18 March 1997
By the Select Committee appointed to consider Community
proposals, whether in draft or otherwise, to obtain all necessary information
about them, and to make reports on those which, in the opinion of the Committee,
raise important questions of policy or principle, and on other questions
to which the Committee considers that the special attention of the House
should be drawn.
ORDERED TO REPORT
CORRESPONDENCE WITH MINISTERS
1. As part of its work on Community proposals, the Select
Committee sends letters to Ministers to express its views on proposals
under scrutiny. The procedure of sending a letter may be adopted when the
timetable of the Council of Ministers is too short for the Committee to
make a report, or if the enquiry indicates that the points at issue do
not warrant a full report. Such letters pass the same stages of approval
as a report, and are normally signed by the Chairman. Occasionally the
Chairman delegates authority to a Sub-Committee Chairman. Where the timing
of discussions in the Council of Ministers does not permit consideration
in advance by the Committee, the letter is sent on the authority of the
Chairman and placed before the Committee at its next meeting.

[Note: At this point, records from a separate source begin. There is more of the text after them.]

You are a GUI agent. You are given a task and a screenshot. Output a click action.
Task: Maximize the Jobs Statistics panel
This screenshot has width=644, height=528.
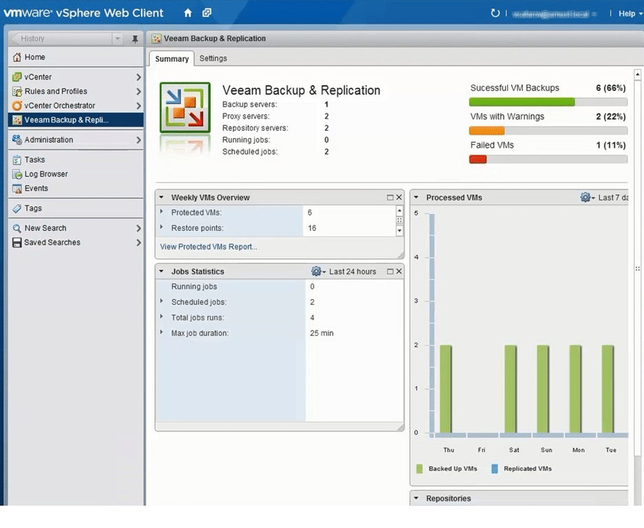tap(390, 272)
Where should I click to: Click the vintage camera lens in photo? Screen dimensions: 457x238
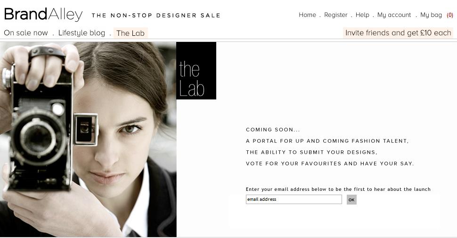coord(38,137)
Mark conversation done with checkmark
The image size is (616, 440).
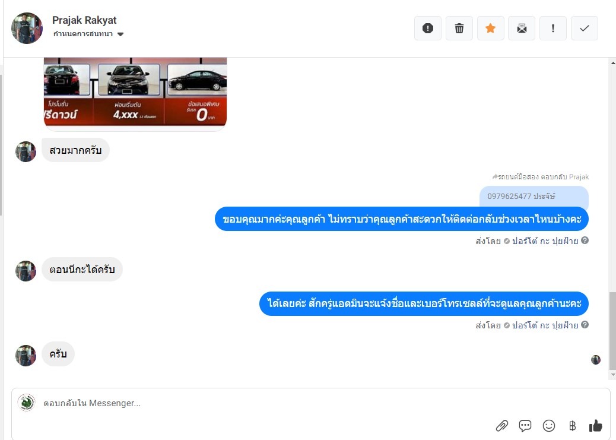coord(584,29)
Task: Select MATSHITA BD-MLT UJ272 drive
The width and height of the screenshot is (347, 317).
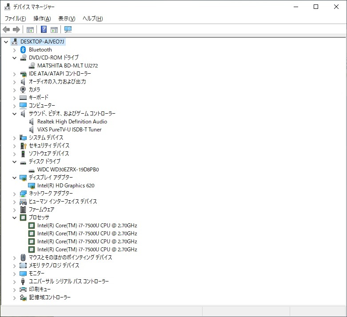Action: click(68, 66)
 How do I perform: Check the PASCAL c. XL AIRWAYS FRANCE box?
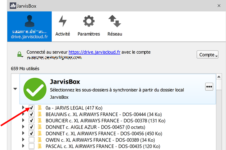pyautogui.click(x=31, y=146)
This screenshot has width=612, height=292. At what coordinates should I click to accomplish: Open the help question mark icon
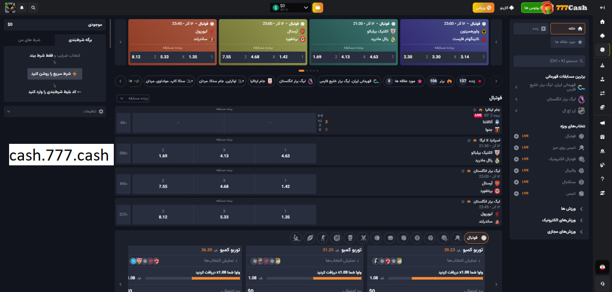pyautogui.click(x=602, y=179)
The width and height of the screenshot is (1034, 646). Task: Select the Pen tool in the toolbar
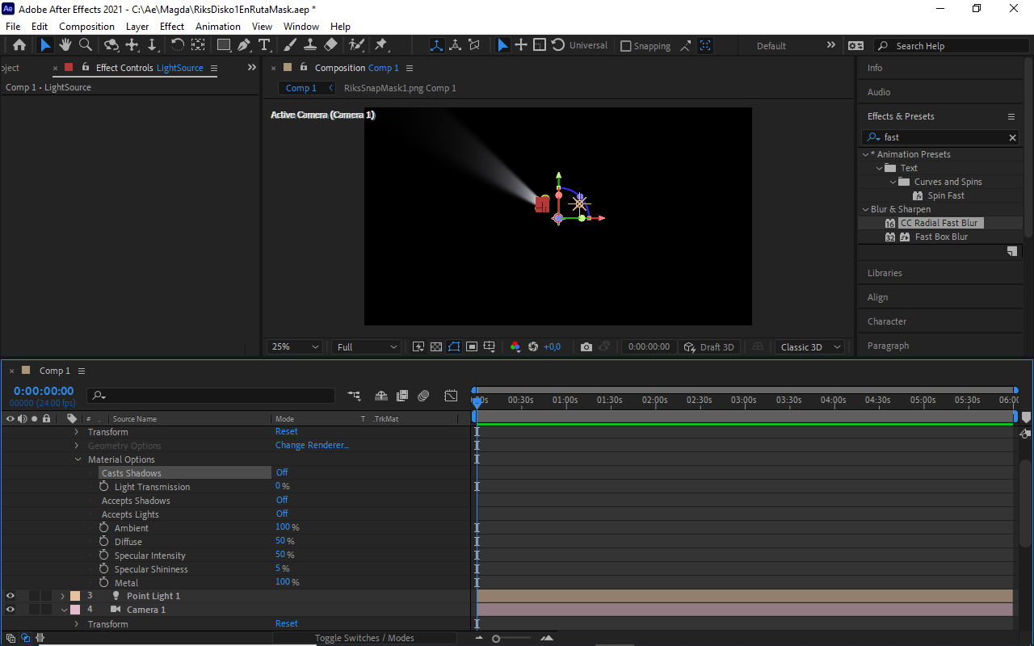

2. The Committee therefore considers that the attention
of the House should now be drawn to letters which it has sent since the
last volume of correspondence was issued, together with replies received
from Ministers. It includes letters sent by the Committee and replies received
from November 1997 to the end of the Parliament.
3. This Report is in four parts. The first includes letters
relating to the policy issues raised by proposals; the second includes
letters relating to cases where the Committee has been unable to scrutinise
documents effectively; the third includes letters relating to issues of
legal and procedural interest; and the fourth includes correspondence relating
to the Committee's reports and Government responses to them.
4. The second of these categories reflects our dismay at
the frequency with which Community proposals, and Government explanatory
memoranda, are received by us too late for any effective scrutiny to be
undertaken. This is usually because of the speed with which proposals may
come before the Council for decision, and is often aggravated by long delays
in distributing documents submitted by the Commission to the Council. The
Government has proposed for discussion at the Intergovernmental Conference
that there should be a binding minimum period for national parliaments
to scrutinise Community documents with legislative implications. This encouraging
development makes it all the more distressing that we are faced with so
many cases where Ministers will, or feel obliged to, agree to proposals
without any opportunity for effective Parliamentary scrutiny. We shall
be continuing to press for improvements and, in order to highlight the
extent of the problem, we have brought recent cases together in this Report.
5. The two immediately previous volumes of Correspondence
with Ministers were published as the 17th Report, 1995-96 (HL Paper 107)
and the 5th Report, 1996-97 (HL Paper 31).